Using the NMEA data above, I now need a way to calculate the direction and distance the robot needs to go in order to reach a desired waypoint. The waypoint is also given as a GPS coordinate pair. So, my inputs are two pairs of latitude and longitude and I want outputs of bearing [degrees] and distance [meters]. I'm going to prototype these calculations in Python so I can fiddle with things until I have a good method of getting my desired output.
This site gives a great discussion of the different calculations that are available for yielding useful output from lattitude and longitude values. The site recommends the following function that I translated to Python:
def calcBearing(lat1, lon1, lat2, lon2): dLon = lon2 - lon1 y = math.sin(dLon) * math.cos(lat2) x = math.cos(lat1) * math.sin(lat2) \ - math.sin(lat1) * math.cos(lat2) * math.cos(dLon) return math.atan2(y, x)
For distance, the Haversine method and the Spherical Law of Cosines (SLC) method are two (of many) ways to calculate the distance between a pair of coordinates. The SLC method uses less computation, but may have more error when performed with 32-bit floats or, worse, fixed point values. For completeness, I'm going to show the Haversine, the SLC and my easy planar trig methods. First, Python code for the Haversine:
def havDistance(lat1, lon1, lat2, lon2): dLat = lat2 - lat1 dLon = lon2 - lon1 a = math.sin(dLat / 2) * math.sin(dLat / 2) \ + math.cos(lat1) * math.cos(lat2) \ * math.sin(dLon / 2) * math.sin(dLon / 2); c = 2 * math.atan2(math.sqrt(a), math.sqrt(1 - a)) return R * c
And the SLC method:
def slcDistance(lat1, lon1, lat2, lon2): return math.acos(math.sin(lat1) * math.sin(lat2) + math.cos(lat1) * math.cos(lat2) * math.cos(lon2 - lon1)) * R
The vehicle's current bearing is measured. The desired bearing is calculated. From these two data points, the amount and direction to turn must be calculated. I used the following algorithm for this:
def calcTurn(Btarget, Bcurrent): """Returns tuple (turn angle [rads], turn dir [+1 == right, -1 == left]).""" diff = Btarget - Bcurrent neg = diff < 0 big = abs(diff) > PI if not neg and not big: theta = diff; lr = +1 if not neg and big: theta = 2*PI - diff; lr = -1 if neg and not big: theta = abs(diff); lr = -1 if neg and big: theta = 2*PI - abs(diff); lr = +1 return (theta, lr)
I tried the above bearing and distance functions for three pairs of coordinates. The first pair of coordinates is a "short" distance, the length of my driveway. The second pair is a "medium" distance, the length of two opposing cul-du-sacs in my neighborhood. The third pair is from my house to a Home Depot a few kilometers away. Here are the results of running each function on all 3 pairs of coordinates:
Coordinates | Method | Result | Error |
---|---|---|---|
Driveway | Bearing | -0.180882271103 | 0 |
Driveway | havDistance | 26.3229944381 | 0 |
Driveway | slcDistance | 26.3230932984 | -3.75566171046e-06 |
Street | Bearing | 89.3235271726 | 0 |
Street | havDistance | 385.415122077 | 0 |
Street | slcDistance | 385.415120804 | 3.30248293708e-09 |
Homedepot | Bearing | 106.472262623 | 0 |
Homedepot | havDistance | 4636.54286474 | 0 |
Homedepot | slcDistance | 4636.54286494 | -4.36663269333e-11 |
I used the Haversine method of calculating distance as the benchmark for calculating the SLC method's error. Results show that the SLC's error is very small, approaching insignificance. Since the SLC method has fewer trig functions, I will use it in Argonaut's code.
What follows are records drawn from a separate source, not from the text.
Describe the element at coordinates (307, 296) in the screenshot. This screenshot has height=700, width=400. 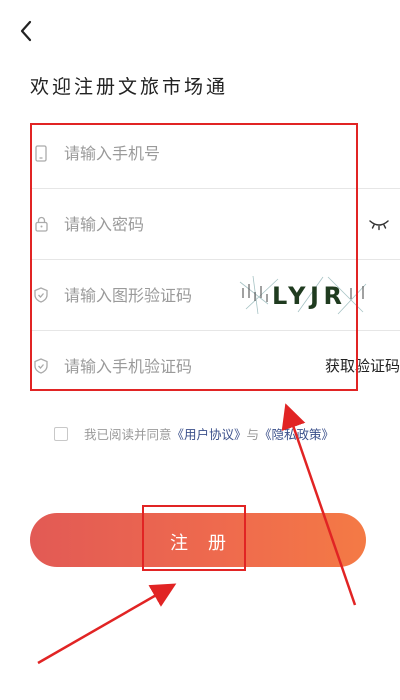
I see `captcha-char-l: LYJR` at that location.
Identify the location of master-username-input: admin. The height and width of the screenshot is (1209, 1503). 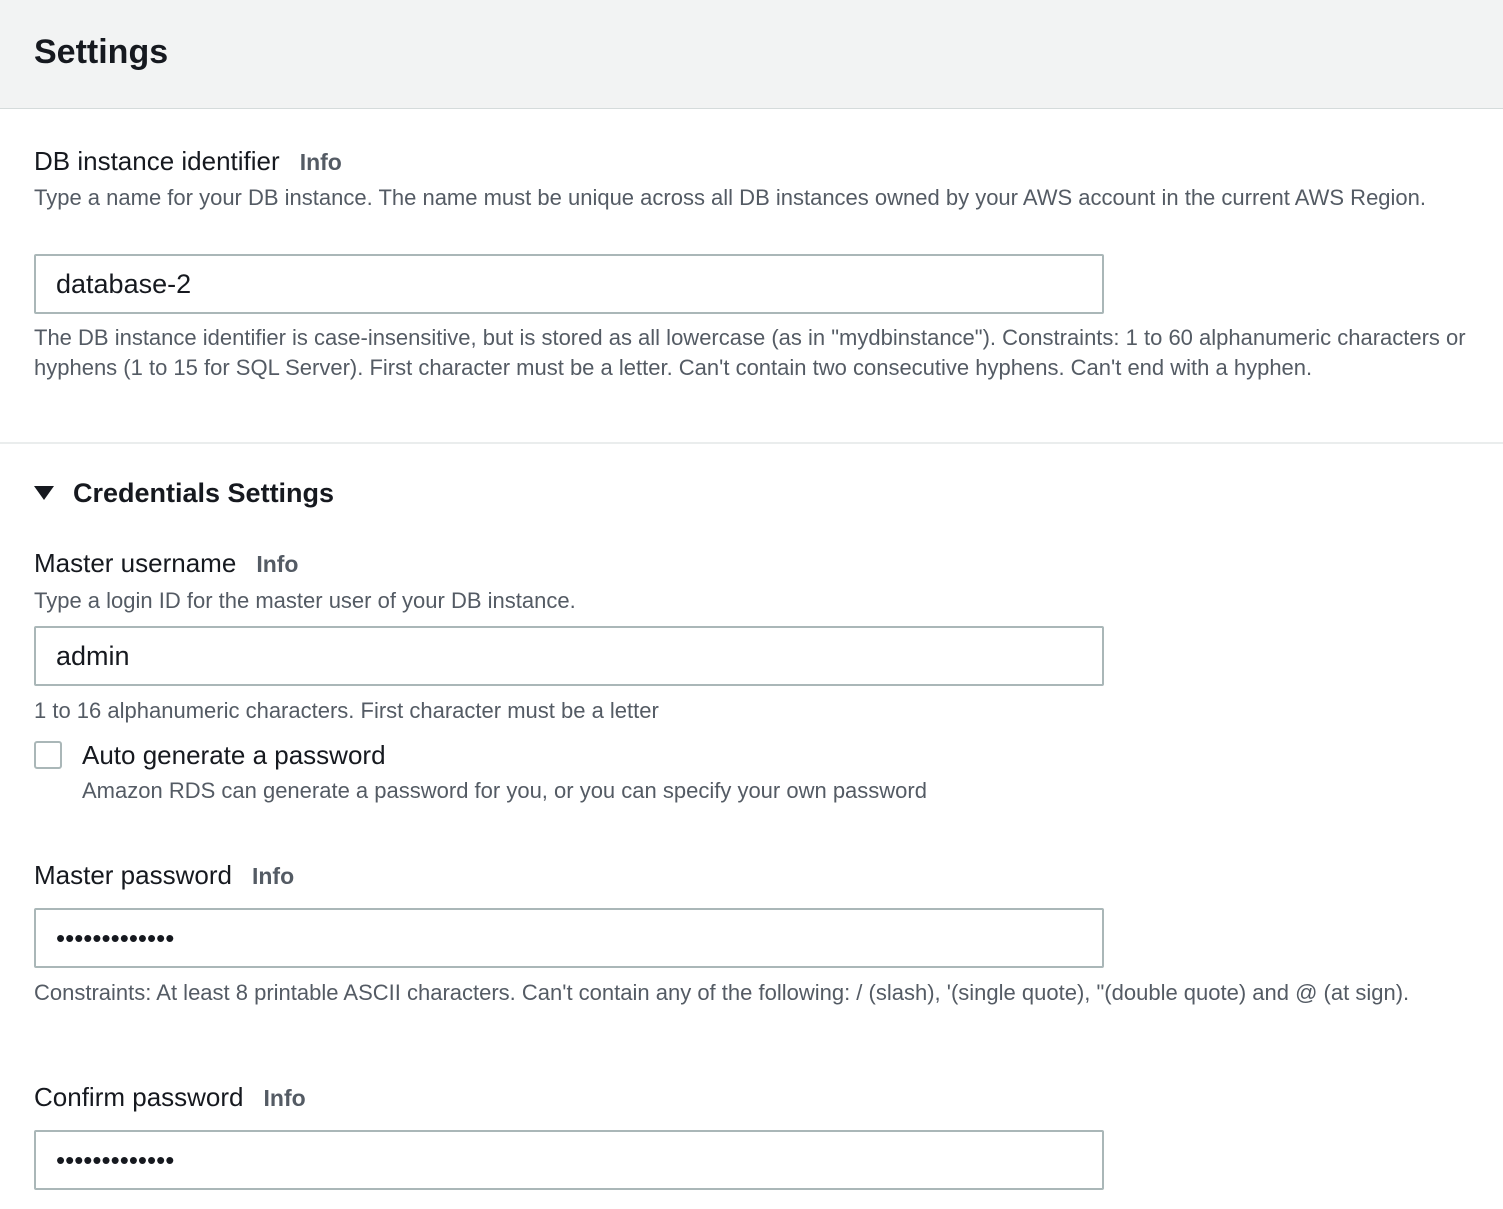
(569, 656).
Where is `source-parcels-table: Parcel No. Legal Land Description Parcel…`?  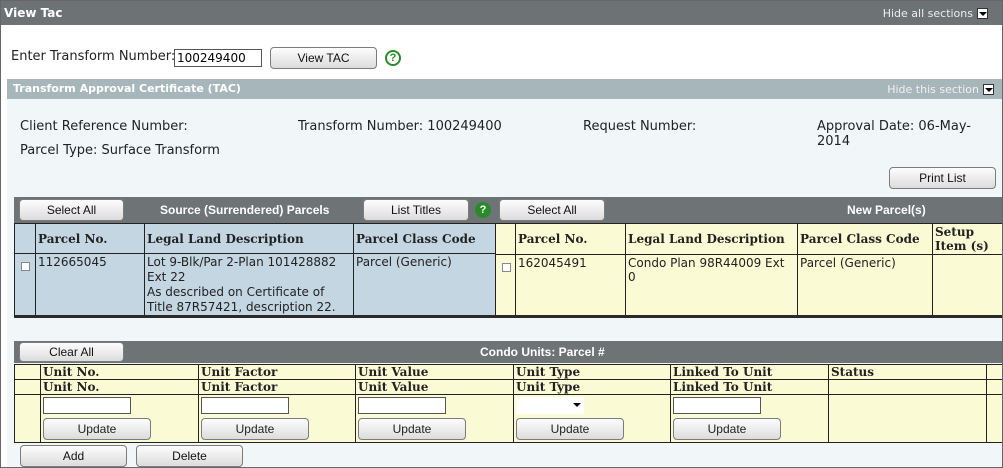 source-parcels-table: Parcel No. Legal Land Description Parcel… is located at coordinates (255, 270).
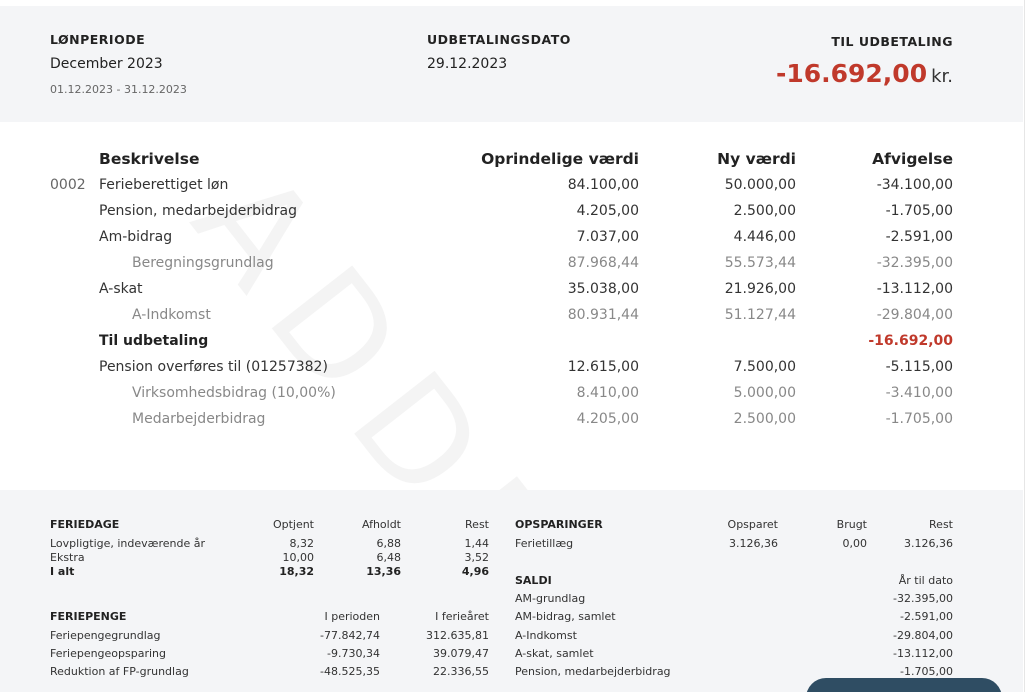 This screenshot has height=692, width=1036. What do you see at coordinates (68, 185) in the screenshot?
I see `row-code: 0002` at bounding box center [68, 185].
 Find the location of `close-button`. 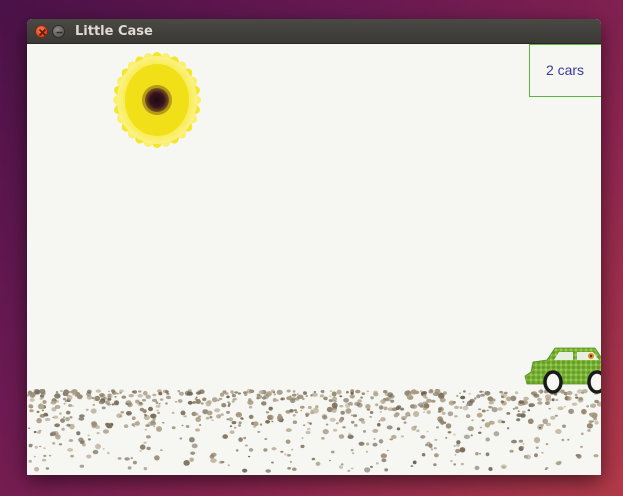

close-button is located at coordinates (42, 32).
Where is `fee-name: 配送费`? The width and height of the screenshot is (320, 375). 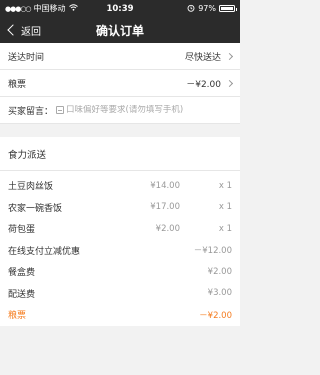
fee-name: 配送费 is located at coordinates (22, 294).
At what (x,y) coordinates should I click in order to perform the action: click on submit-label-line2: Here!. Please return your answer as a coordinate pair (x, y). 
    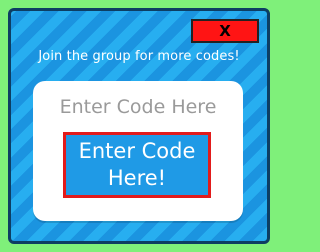
    Looking at the image, I should click on (137, 178).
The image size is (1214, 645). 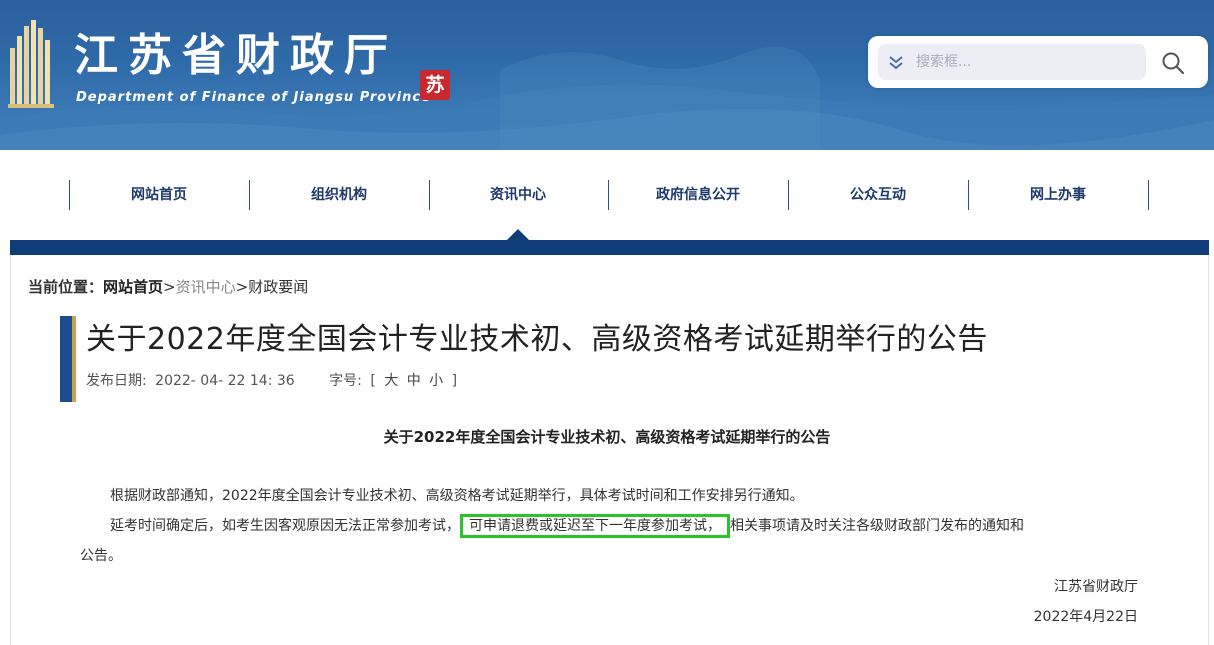 What do you see at coordinates (414, 381) in the screenshot?
I see `font-size-medium-button: 中` at bounding box center [414, 381].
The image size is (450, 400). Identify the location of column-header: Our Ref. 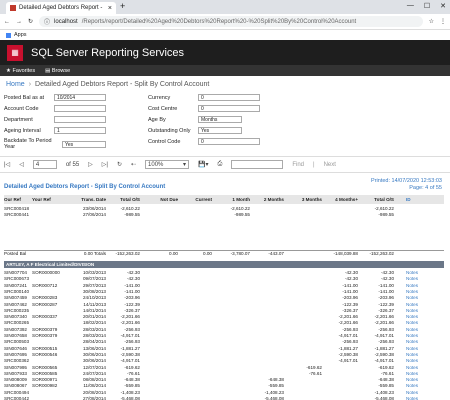
(12, 200).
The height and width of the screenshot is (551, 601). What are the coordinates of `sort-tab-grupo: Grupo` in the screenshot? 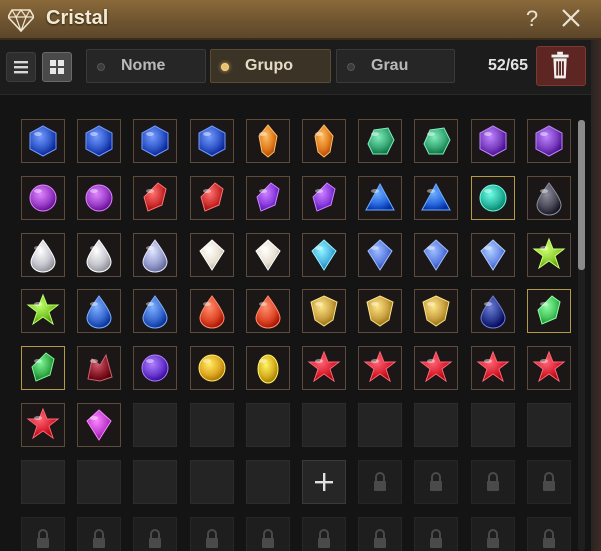 It's located at (270, 66).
It remains to be seen if Argonaut's AVR processor can calculate these trig-heavy functions using floating point values fast enough to run the control system in real time. Conversely, using fixed point numbers may not yeild enough precision to give meaningful results. I will let actual experiments determine the type of numbers used.